Items from a data source:
== Segment start ==

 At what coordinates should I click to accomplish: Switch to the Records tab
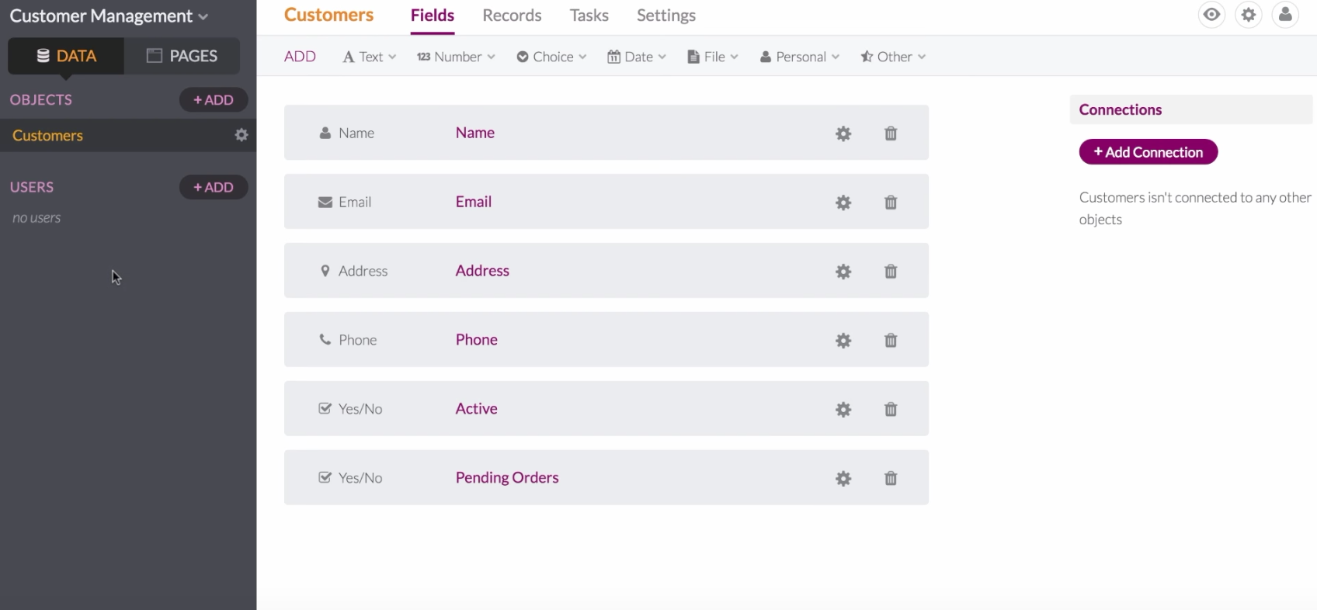[512, 16]
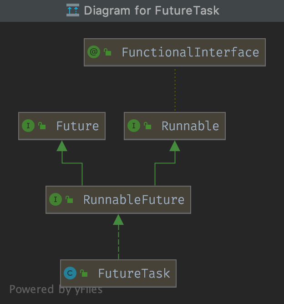Click the green lock icon on Future

click(x=42, y=126)
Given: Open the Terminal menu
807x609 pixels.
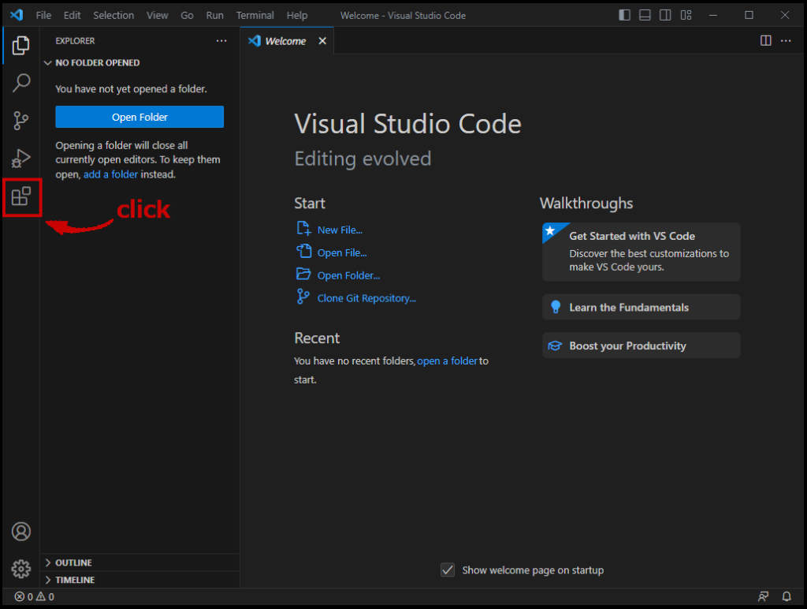Looking at the screenshot, I should (x=255, y=15).
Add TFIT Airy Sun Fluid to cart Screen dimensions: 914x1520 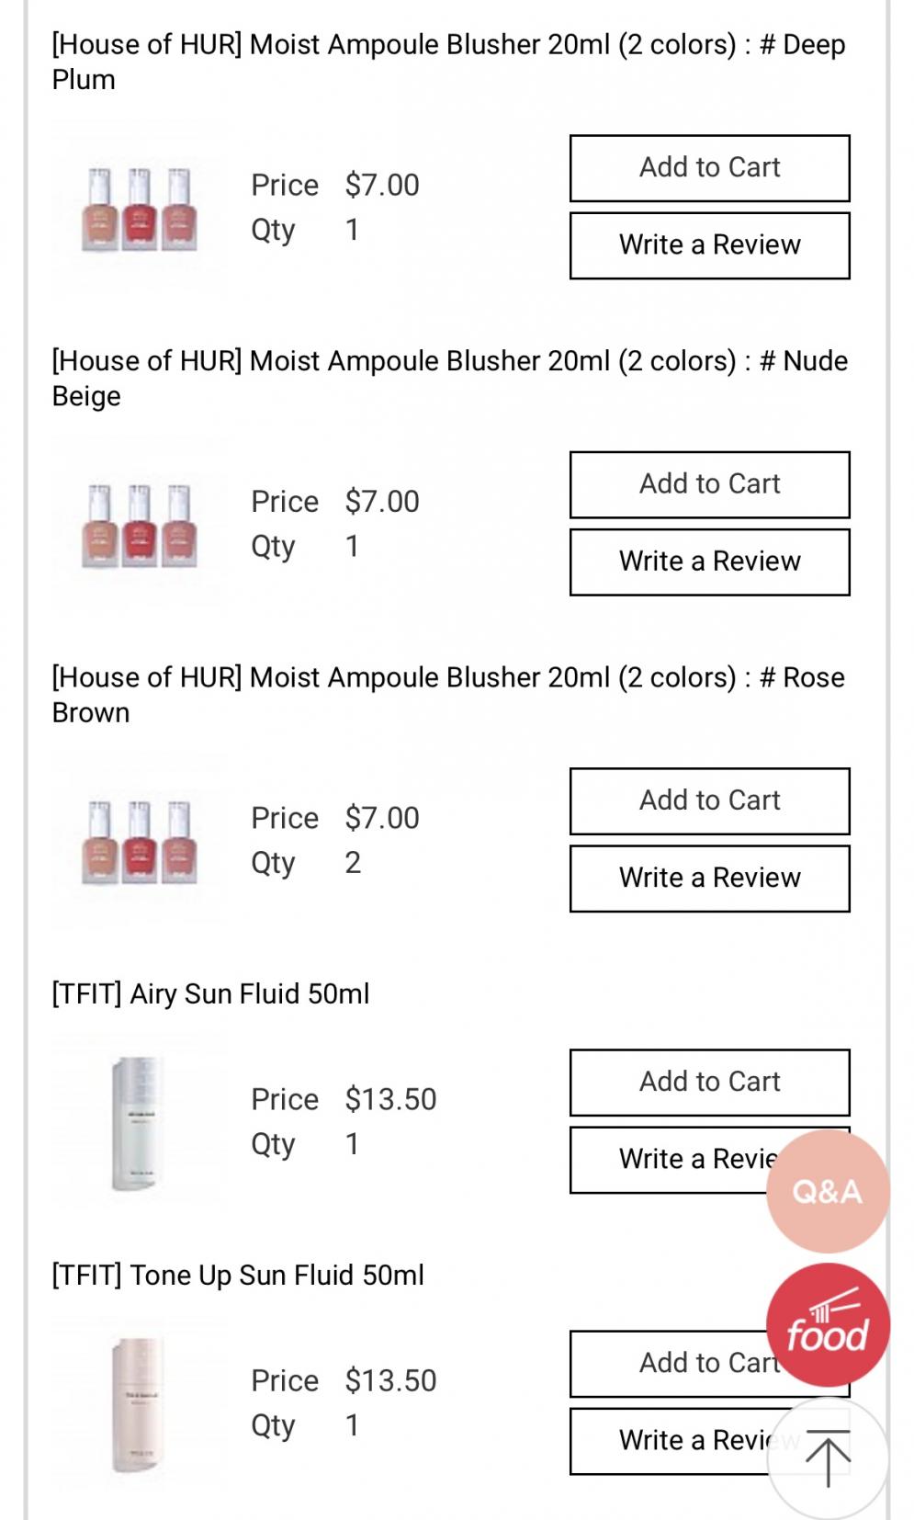point(709,1082)
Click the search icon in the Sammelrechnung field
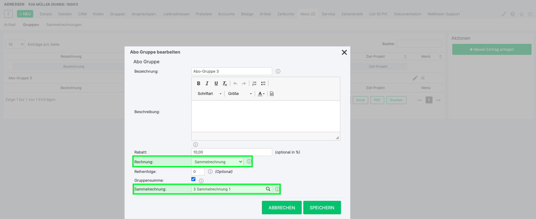The width and height of the screenshot is (536, 219). click(x=268, y=189)
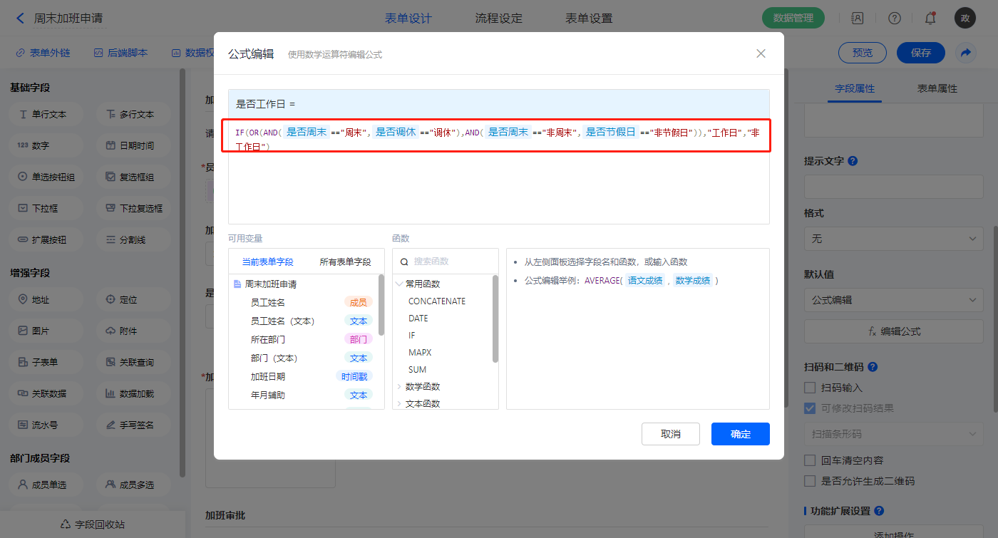Close the 公式编辑 dialog with X
This screenshot has width=998, height=538.
pyautogui.click(x=761, y=53)
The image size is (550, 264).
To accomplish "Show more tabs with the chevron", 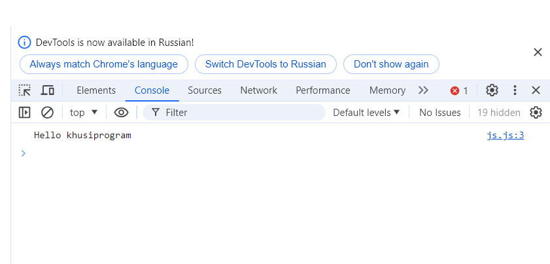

== Segment end ==

Your goal: When you reach the line that contains "Click the search" in the records above, copy it and every line after it exactly through the last one, leaving out the pictures.

Result for this task:
Click the search icon in the Sammelrechnung field
The width and height of the screenshot is (536, 219). click(x=268, y=189)
Close the 公式编辑 dialog with X
This screenshot has width=998, height=538.
pyautogui.click(x=761, y=53)
The image size is (550, 264).
To accomplish "Show more tabs with the chevron", 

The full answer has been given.